Stated problem 1 - Translate this sentence from the article on the Supreme Court's bail hearing into Spanish: "The amici, Advocates Liz Mathew and Devansh A. Mohta, updated the bench about the module and other issues in the bail process."

── Reading text

Analysis
Supreme Court directs state governments to address concerns surrounding the premature release of prisoners
In the hearing on bail policy reform, the Court also asked states to update information on the e-Prison module
On 5 August 2024, a Division Bench of Justices Abhay S. Oka and A.G. Masih heard a case pertaining to release of undertrials and convicts to avoid prison overcrowding. The Court had taken suo motu cognizance of the issue in October 2021 and has been monitoring the case periodically since then.
The Court discussed issues pertaining to permanent remission and premature release of life convicts, and the ‘e-Prison’ module. The ‘e-Prison’ module is a digital software designed to streamline the release of undertrials and convicts. It is meant to assist two types of prisoners: (1) undertrials who have received favourable bail orders, and (2) convicts who have served at least 14 years in prison.
In February 2022, the Court had ruled that convicts who have served 14 years in prison can be granted bail if their criminal appeals are pending before High Courts. When an undertrial prisoner receives a favourable bail order, or a convict becomes eligible for bail, the module alerts the District Legal Services Authority (DLSA). On being alerted, the DLSA sends an advocate to assist the prisoner.
The amici, Advocates Liz Mathew and Devansh A. Mohta, updated the bench about the module and other issues in the bail process.
The origins of the case
The case originates from Sonadhar, a prisoner in Chhattisgarh, who remained in prison for three years after he became eligible for remission. On 6 October 2021, while hearing Sonadhar’s case, the Supreme Court directed that prisoners who had served 10 years in prison, with no mitigating circumstances in sight, and with no upcoming appeal hearings, must be released. It also directed that the cases of prisoners who had served 14 years in prison must be presented to the government for early release. On 29 October 2021, Sonadhar’s case was tagged with seven other matters on prison overcrowding. The Court of its own volition, started monitoring the issue under a case titled In Re. Policy Strategy for Grant of Bail. Lawyers and experts working closely with undertrial prisoners have pointed out critical issues on execution of bail orders in India, and the deficiencies in the Court’s ongoing initiatives in the case.

────

Stated problem 2 - Pick out each line of the rows below that contains the string "Efficiency". Case counts.

── Provided records

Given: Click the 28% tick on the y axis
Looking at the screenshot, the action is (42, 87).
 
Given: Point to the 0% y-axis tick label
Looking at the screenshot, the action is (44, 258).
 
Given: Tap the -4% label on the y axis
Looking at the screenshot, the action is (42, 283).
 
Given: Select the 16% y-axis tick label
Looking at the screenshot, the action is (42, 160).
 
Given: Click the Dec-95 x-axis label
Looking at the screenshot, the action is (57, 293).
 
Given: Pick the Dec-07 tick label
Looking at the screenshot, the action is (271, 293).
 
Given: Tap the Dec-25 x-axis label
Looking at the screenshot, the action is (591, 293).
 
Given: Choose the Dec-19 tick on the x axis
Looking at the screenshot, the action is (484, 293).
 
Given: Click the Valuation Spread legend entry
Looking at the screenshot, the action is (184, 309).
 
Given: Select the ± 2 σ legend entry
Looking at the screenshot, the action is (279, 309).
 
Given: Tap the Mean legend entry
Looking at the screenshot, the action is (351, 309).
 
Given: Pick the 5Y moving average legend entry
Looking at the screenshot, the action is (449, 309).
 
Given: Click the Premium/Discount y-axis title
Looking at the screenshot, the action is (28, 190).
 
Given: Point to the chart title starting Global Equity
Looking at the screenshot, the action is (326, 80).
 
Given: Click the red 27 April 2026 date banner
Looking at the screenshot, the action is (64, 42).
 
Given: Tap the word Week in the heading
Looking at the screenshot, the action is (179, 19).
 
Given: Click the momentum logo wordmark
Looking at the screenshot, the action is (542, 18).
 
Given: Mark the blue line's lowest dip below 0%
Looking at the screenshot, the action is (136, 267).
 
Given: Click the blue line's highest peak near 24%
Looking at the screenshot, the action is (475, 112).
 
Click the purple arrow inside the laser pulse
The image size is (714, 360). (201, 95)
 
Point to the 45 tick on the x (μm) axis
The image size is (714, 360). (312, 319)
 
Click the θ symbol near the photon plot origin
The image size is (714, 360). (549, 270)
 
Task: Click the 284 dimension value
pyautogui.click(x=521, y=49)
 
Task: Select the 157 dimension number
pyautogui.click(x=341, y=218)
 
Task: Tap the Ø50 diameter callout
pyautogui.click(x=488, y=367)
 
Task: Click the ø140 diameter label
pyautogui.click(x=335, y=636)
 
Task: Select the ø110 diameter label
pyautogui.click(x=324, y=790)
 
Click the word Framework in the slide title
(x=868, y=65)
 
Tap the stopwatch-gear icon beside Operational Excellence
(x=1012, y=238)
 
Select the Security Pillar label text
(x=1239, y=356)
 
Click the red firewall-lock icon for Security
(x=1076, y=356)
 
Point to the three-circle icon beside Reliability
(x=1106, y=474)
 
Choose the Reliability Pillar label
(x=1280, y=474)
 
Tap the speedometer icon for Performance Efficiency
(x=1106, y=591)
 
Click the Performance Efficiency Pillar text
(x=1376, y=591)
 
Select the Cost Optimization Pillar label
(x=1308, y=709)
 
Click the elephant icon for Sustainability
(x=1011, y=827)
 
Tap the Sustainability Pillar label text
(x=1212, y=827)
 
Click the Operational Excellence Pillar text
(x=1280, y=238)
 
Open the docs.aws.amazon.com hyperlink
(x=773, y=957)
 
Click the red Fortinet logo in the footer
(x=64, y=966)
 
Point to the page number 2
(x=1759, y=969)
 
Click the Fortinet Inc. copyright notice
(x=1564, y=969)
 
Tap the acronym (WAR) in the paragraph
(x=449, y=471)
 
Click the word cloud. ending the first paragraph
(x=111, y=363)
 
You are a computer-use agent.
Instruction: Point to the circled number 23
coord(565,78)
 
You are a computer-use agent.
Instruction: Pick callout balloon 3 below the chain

────

Exercise response 1 - Los amici, los abogados Liz Mathew y Devansh A. Mohta, pusieron al día a la sala sobre el módulo y otras cuestiones del proceso de libertad bajo fianza.

Exercise response 2 -
Tap the speedometer icon for Performance Efficiency
Click the Performance Efficiency Pillar text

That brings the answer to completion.